Yeah, I have no idea what that truly means either, and Scottish Labour offer no further information on the matter. I would be interested to hear ScotRail’s reaction though.
LOANS: Scottish labour propose to give Local Authorities greater control in order to stop the growth of dodgy pay day loan companies opening up shops. Considering this is out with Scotland’s control, I’m not quite sure how they plan to do this. Maybe they’ll just ask Westminster nicely.
FUEL DUTY: “We do support, in principle, a derogation to allow a lower rate of fuel duty to be charged in remote rural areas of the Highlands and Islands” Again, they’ll need to ask Westminster nicely if this will be allowed.
So there we have it, two years worth of work in a teeny wee nutshell.

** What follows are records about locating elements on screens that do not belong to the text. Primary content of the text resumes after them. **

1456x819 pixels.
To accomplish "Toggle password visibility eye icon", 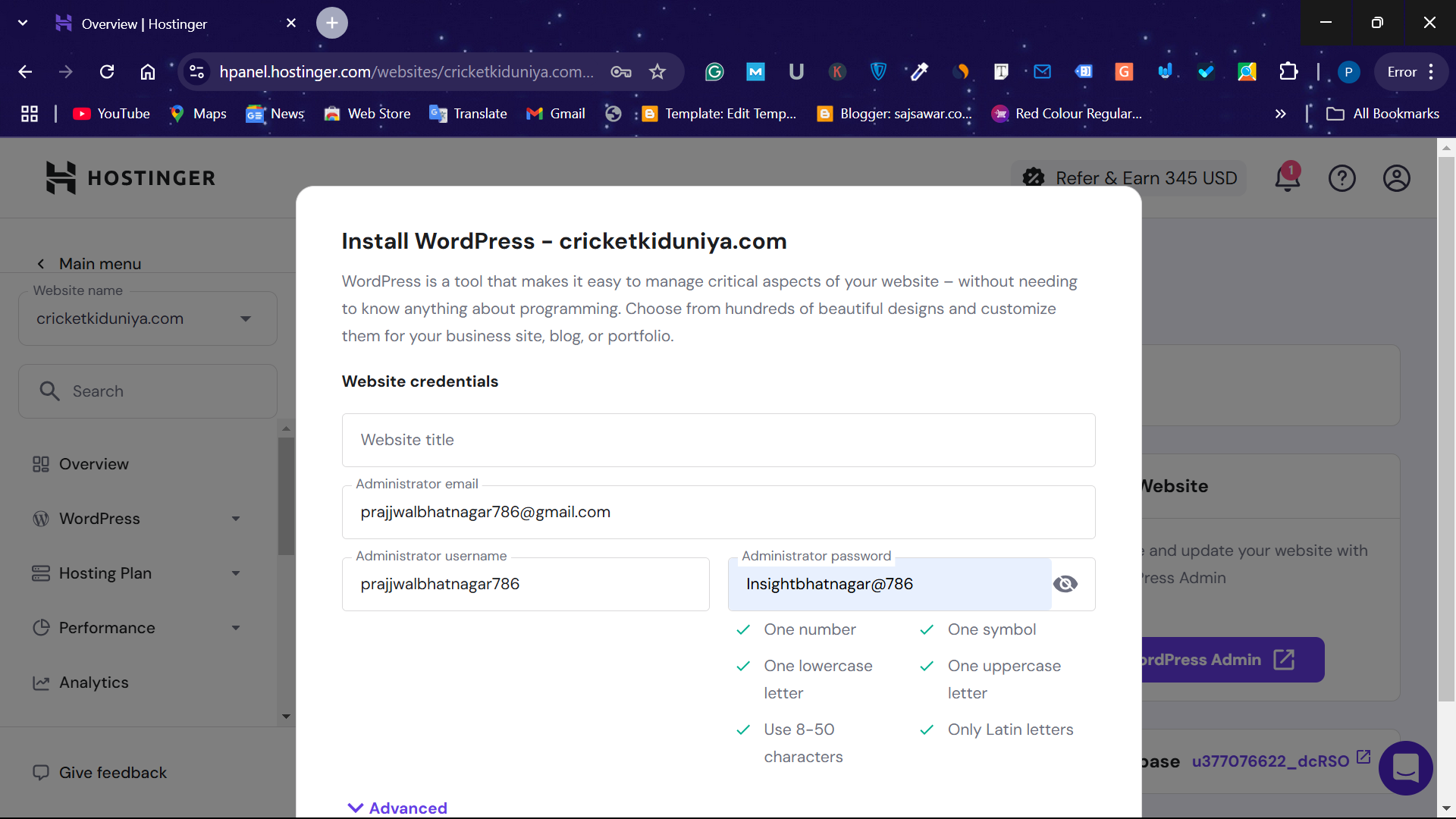I will point(1065,584).
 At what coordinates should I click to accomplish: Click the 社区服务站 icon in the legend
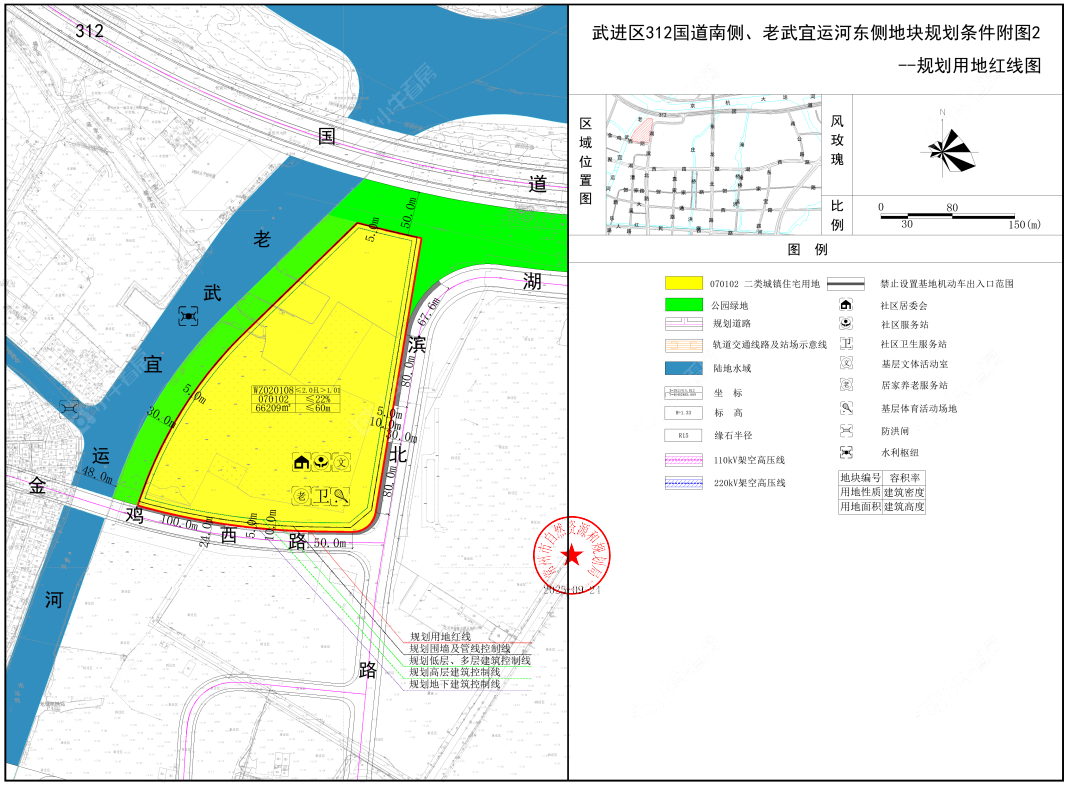pos(846,324)
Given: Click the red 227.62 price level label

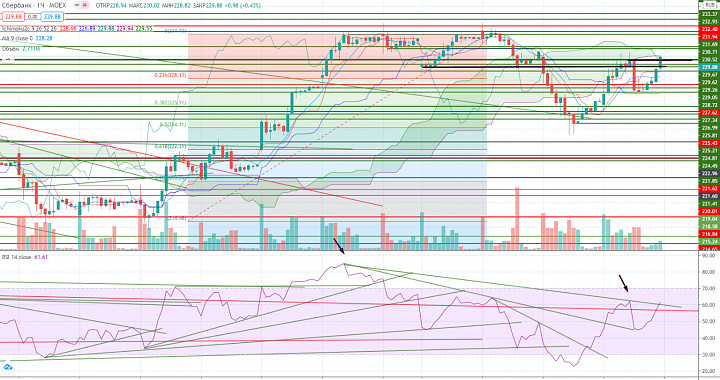Looking at the screenshot, I should pos(709,112).
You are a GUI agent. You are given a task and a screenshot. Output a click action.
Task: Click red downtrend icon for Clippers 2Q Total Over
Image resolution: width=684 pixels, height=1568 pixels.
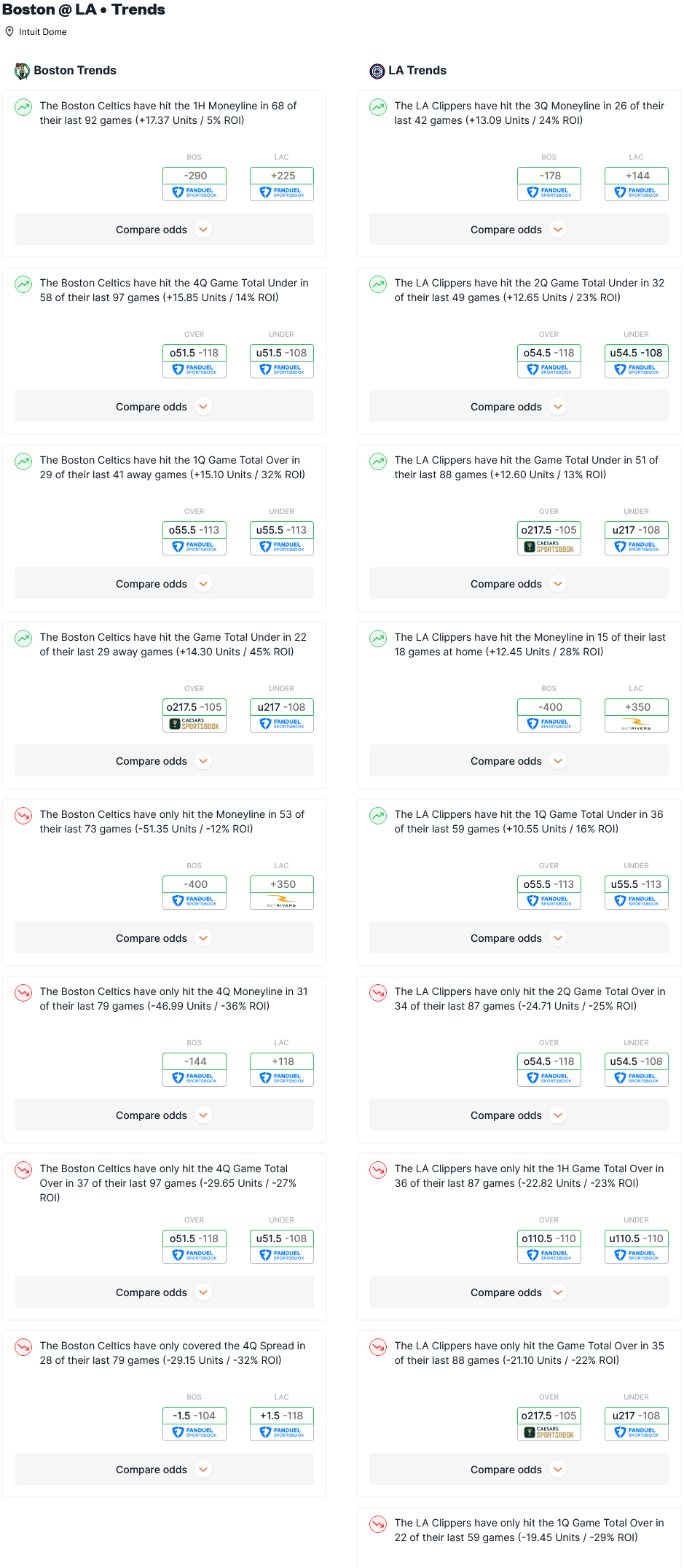[x=378, y=993]
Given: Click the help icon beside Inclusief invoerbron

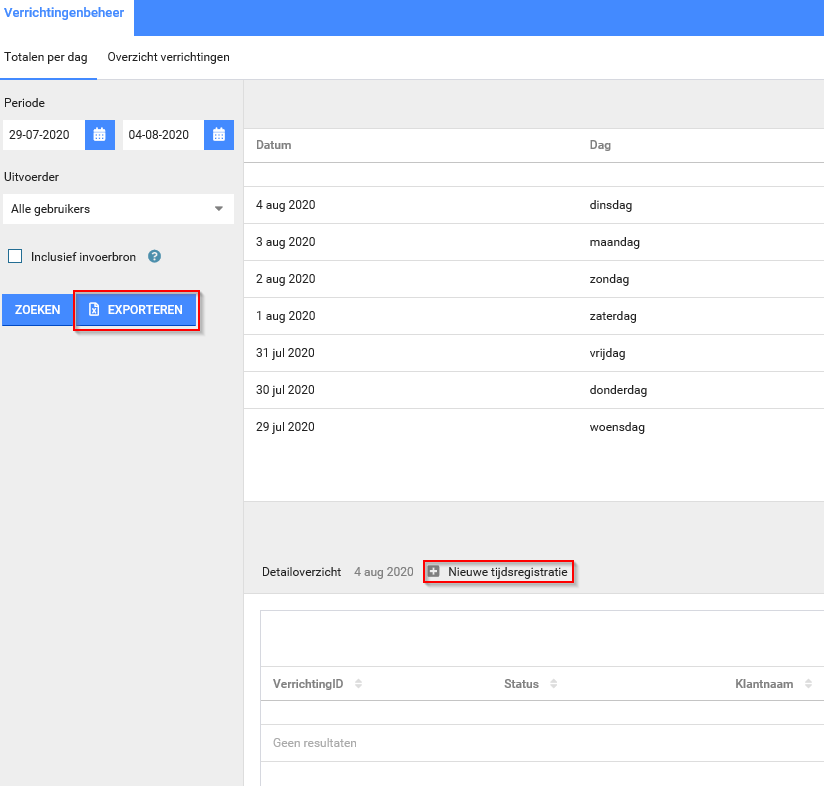Looking at the screenshot, I should coord(155,257).
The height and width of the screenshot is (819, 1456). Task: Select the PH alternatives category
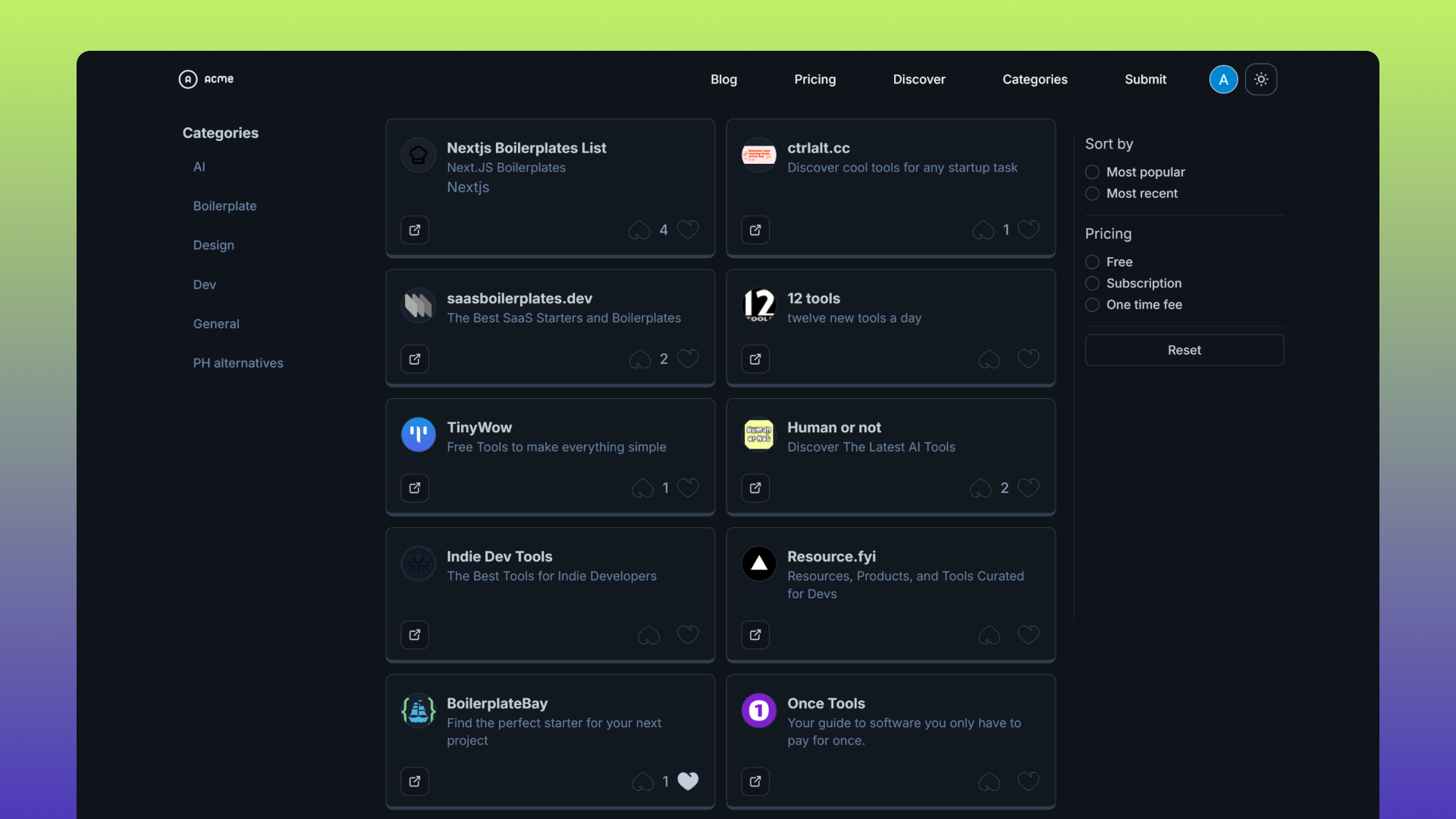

It’s not very impressive or empowering, it’s basically a list of things which Johann Lamont and her commission group think we stand a chance of Westminster agreeing to give us control over, rather than the areas which Lamont believes Scotland categorically should have autonomy over. It should have been titled “Powers we might be allowed”, because really this is all well and good in theory, but it does rely completely on a few “wee things”:
1) Scotland voting no in the independence referendum.
2) Scottish Labour winning the Scottish election.
3) The majority backing of further devolution for Scotland from The UK Government.
Perhaps now would be a good time to hear Scottish Labour’s plan when it comes to the outcome of a yes vote in September, as I highly doubt their devolution proposals will be winning anyone over anytime soon. Do they even have a plan, or are they sticking their head in the sand and putting all their eggs in a wonky-wheeled unionist trolley? With six months to go until the referendum, and the yes movement gaining momentum with each passing month, it looks as though Labour have some serious work to do.